AUTHOR=Alharbi Hattan A. , Hameed Bassim H. , Alotaibi Khaled D. , Al-Oud Saud S. , Al-Modaihsh Abdullah S. TITLE=Recent methods in the production of activated carbon from date palm residues for the adsorption of textile dyes: A review JOURNAL=Frontiers in Environmental Science VOLUME=10 YEAR=2022 URL=https://www.frontiersin.org/journals/environmental-science/articles/10.3389/fenvs.2022.996953 DOI=10.3389/fenvs.2022.996953 ISSN=2296-665X ABSTRACT=

Textile dyes are organic compounds that can pose an environmental threat if not properly treated. They can cause many problems ranging from human health, ecosystem disturbances, and the reduction of the esthetic value of water bodies. The adsorption process using activated carbon (AC) has been proven to be effective in treating dyes in wastewater.
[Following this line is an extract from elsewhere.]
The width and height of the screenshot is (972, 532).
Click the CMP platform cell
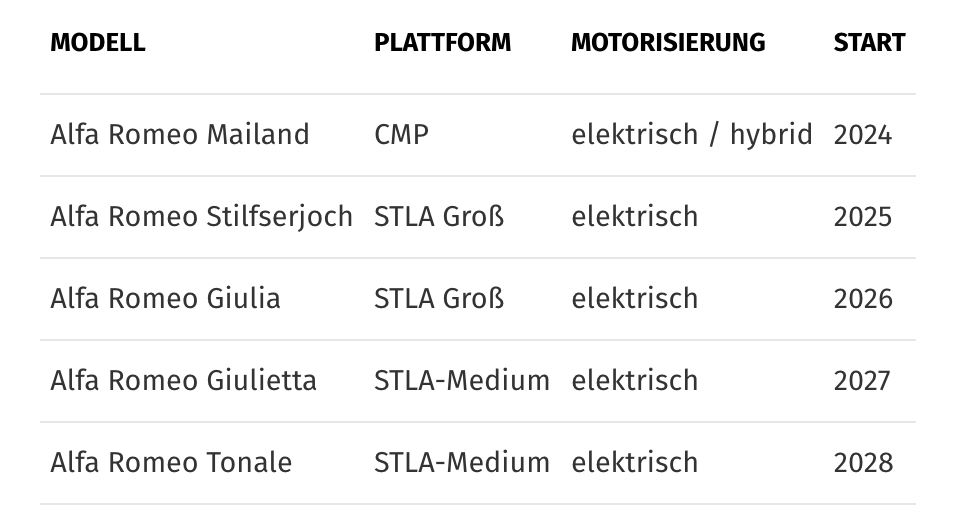coord(401,135)
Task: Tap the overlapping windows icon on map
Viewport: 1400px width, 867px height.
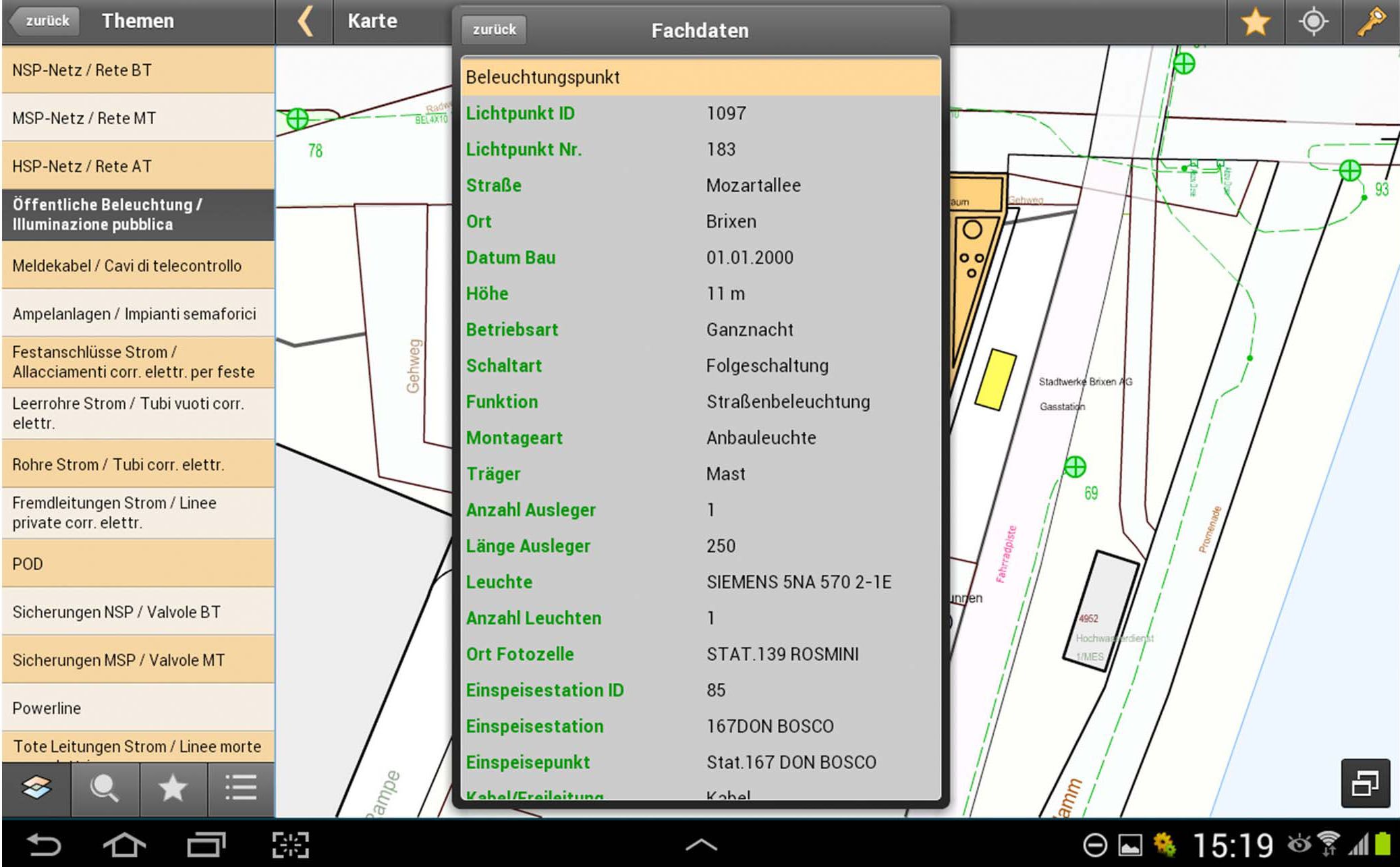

However, the production of AC is limited by the non-renewables and relatively expensive precursor of coal. Date palm residues (DPRs) provide a good alternative for AC’s precursor due to their continuous supply, availability in a large amount, and having good physiochemical properties such as high oxygen element and fixed carbon. This study provides a review of the potential of date palm residues (DPRs) as AC in adsorbing textile dyes and the recent technological advances adopted by researchers in producing DPR-based AC. This review article focuses solely on DPR and not on other biomass waste. This study presents a background review on date palms, textile dyes, biochar, and AC, followed by production methods of AC. In the literature, DPR was carbonized between 250 and 400°C. The conventional heating process employed an activation temperature of 576.85–900°C for physical activation and a maximum of 800°C for physicochemical activation. Chemical agents used in the chemical activation of DPR included NaOH, KOH, ZnCl2, H3PO4, and CaCl2. The maximum surface area obtained for DPR-AC was 1,092.34 and 950 m2/g for physical and chemical activation, respectively. On the other hand, conditions used in microwave heating were between 540 and 700 W, which resulted in a surface area of 1,123 m2/g. Hydrothermal carbonization (HTC) utilized carbonization temperatures between 150 and 250°C with pressure between 1 and 5 MPa, thus resulting in a surface area between 125.50 and 139.50 m2/g. Isotherm and kinetic models employed in the literature are also discussed, together with the explanation of parameters accompanied by these models. The conversion of DPR into AC was noticed to be more efficient with the advancement of activation methods over the years.